Share

Kehilangan

Bagaikan tergambar petir Vanesa diam tak menjawab. Air matanya mulai mengalir untuk ke sekian kali. "Ibu ... kenapa ibu meninggalkan aku sendirian di sini. Apa artinya hidupku tanpa kehadiran ibu. Zas ... antar aku menemui Ibu! Zas ... aku mohon!" ucap Vanesa lirih.

"Vanesa tenanglah, pihak rumah sakit sudah memproses kepulangan jenazah ibumu. Kita harus tetap di sini," sahut Zaskia.

Vanesa terus menangis hingga membuat kakinya lemas dan tak mampu berdiri lagi. Vanesa pingsan dalam pelukan sahabatnya. "Vanesa ... Vanesa ... bangun, Nes!" teriak Zaskia yang juga tak berdaya.

Beberapa jam kemudian.

Dalam kontrakan Vanesa terdapat banyak orang yang melayat. Sebagian ada yang mencibir dan juga ada yang bersimpati. Jenazah bu Rika telah dimandikan lalu proses pengafanan. Zaskia masih menunggu Vanesa yang pingsan di dalam kamar.
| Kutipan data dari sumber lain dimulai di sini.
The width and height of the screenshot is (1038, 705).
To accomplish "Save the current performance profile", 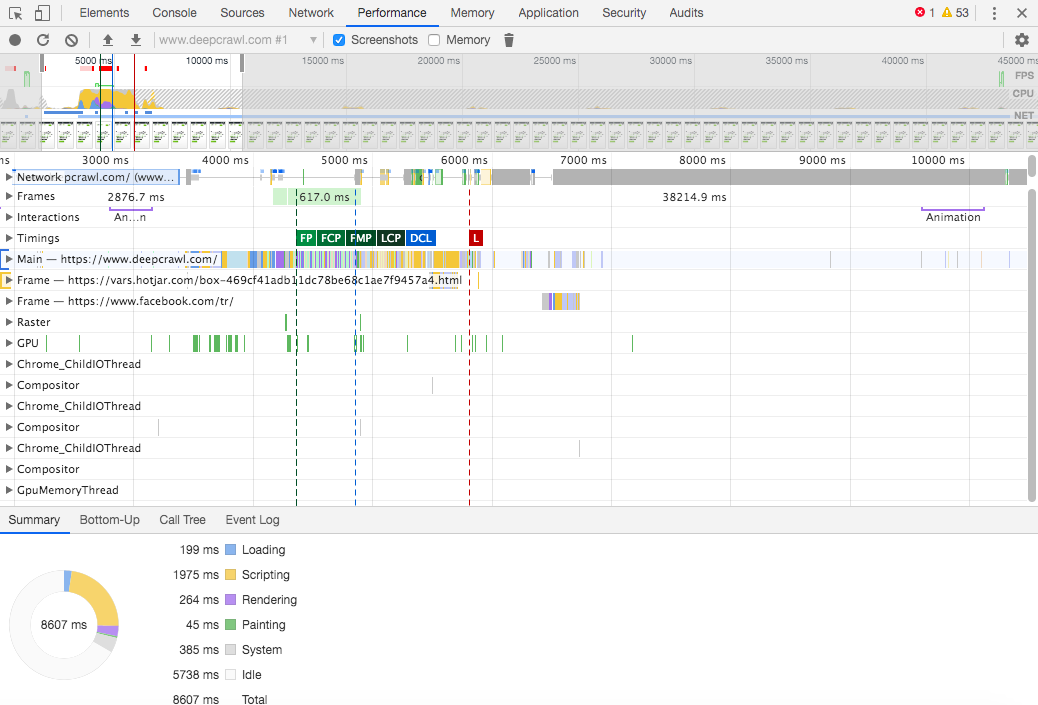I will pyautogui.click(x=135, y=40).
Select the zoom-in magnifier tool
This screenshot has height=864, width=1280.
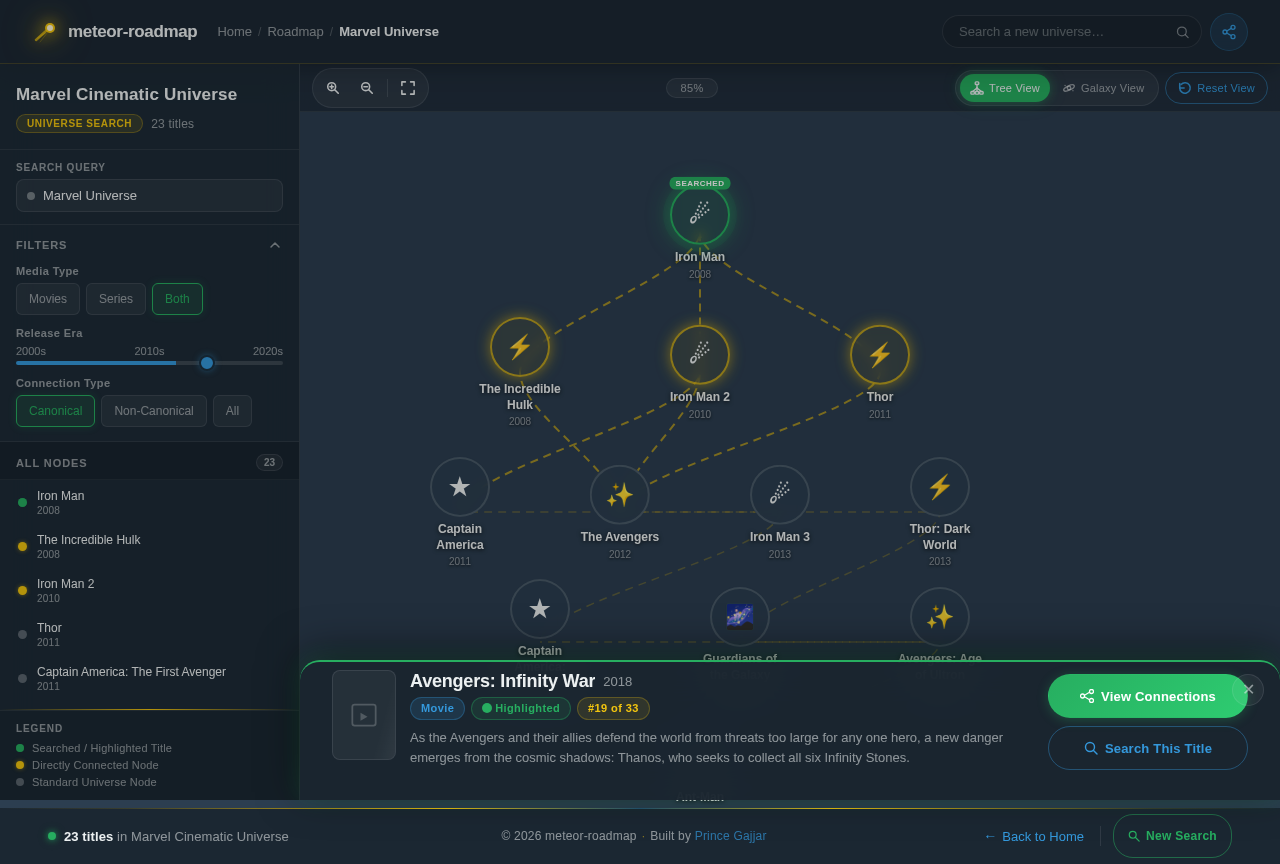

Sesaat kemudian, Vanesa sadar dan langsung berteriak histeris, "Ibu ... ibu jangan tinggalin aku, Bu!"

"Vanesa tenanglah, kamu yang sabar ya! Kamu yang tegar, aku akan di sampingmu sekarang," ucap Vanesa mencoba menenangkan.
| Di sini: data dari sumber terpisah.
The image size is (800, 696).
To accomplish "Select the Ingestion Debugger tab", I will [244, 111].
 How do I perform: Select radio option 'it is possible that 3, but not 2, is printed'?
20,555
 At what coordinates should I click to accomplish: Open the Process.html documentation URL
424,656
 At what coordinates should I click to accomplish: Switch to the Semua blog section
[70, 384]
Vanesa terus menangis dalam pelukan sahabatnya. "Zas, sekarang aku sendirian. Nggak ada lagi yang menyayangiku. Aku nggak punya siapapun, Zas," ucap Vanesa dengan sangat pilu.
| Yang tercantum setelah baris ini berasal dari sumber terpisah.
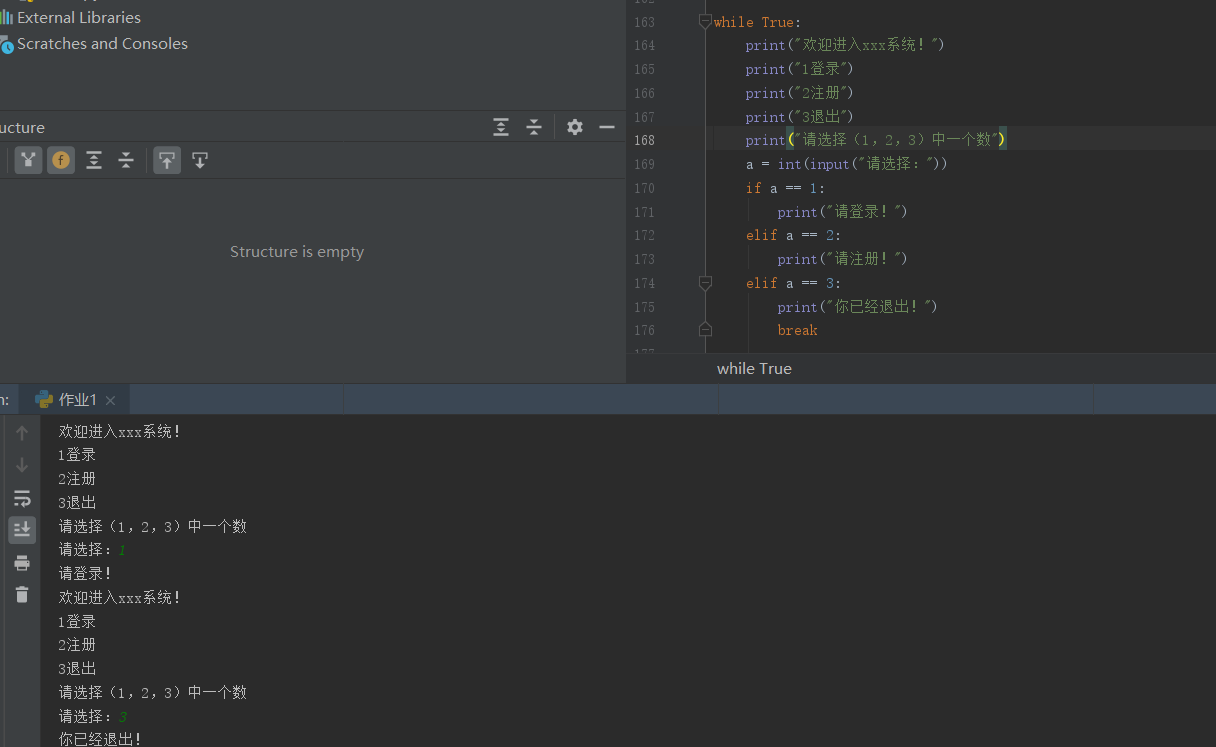Toggle scroll-to-end in the console toolbar

point(22,529)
"Kamu yang kuat ya, Nes. Aku nggak bisa berkata apapun selain menyemangati mu," ucap Zaskia dengan menangis sesenggukan.

Vanesa berdiri ingin keluar menemui jenazah ibunya yang sedang dikafani di ruang tamu. Dia berjalan limbung seakan tak berdaya melihat kejadian demi kejadian yang menimpa hidupnya. Vanesa duduk di pinggir jenazah ibunya yang sudah terbujur kaku.

"Ibu ... aku masih nggak percaya ini semua terjadi. Ibu berkata akan selalu menjaga ku. Tapi kenapa ibu justru pergi ninggalin aku. Ibu ... aku harus bagaimana sekarang? Apa yang harus aku lakukan?" ucap Vanesa dengan berderai air mata. Hatinya sangat sedih sekali.

Zaskia ikut duduk di samping Vanesa. Dia memeluk kembali sahabatnya itu. "Nes, kamu yang kuat ya! Sudah saatnya ibumu dimakamkan, kamu kuat tidak jika ikut ke pemakaman?" tanya Zaskia.

"Aku harus ikut, Zas! Aku ingin mengantar kepergian ibu untuk yang terakhir kalinya, " jawab Vanesa.

"Kamu benar kuat untuk ke pemakaman?"

Vanesa mengangguk. "Ya aku akan kuat, aku akan mengikhlaskan kepergian ibu. Aku nggak mau memberatkan perjalanan ibu ke surga," ucap Vanesa semakin tersedu.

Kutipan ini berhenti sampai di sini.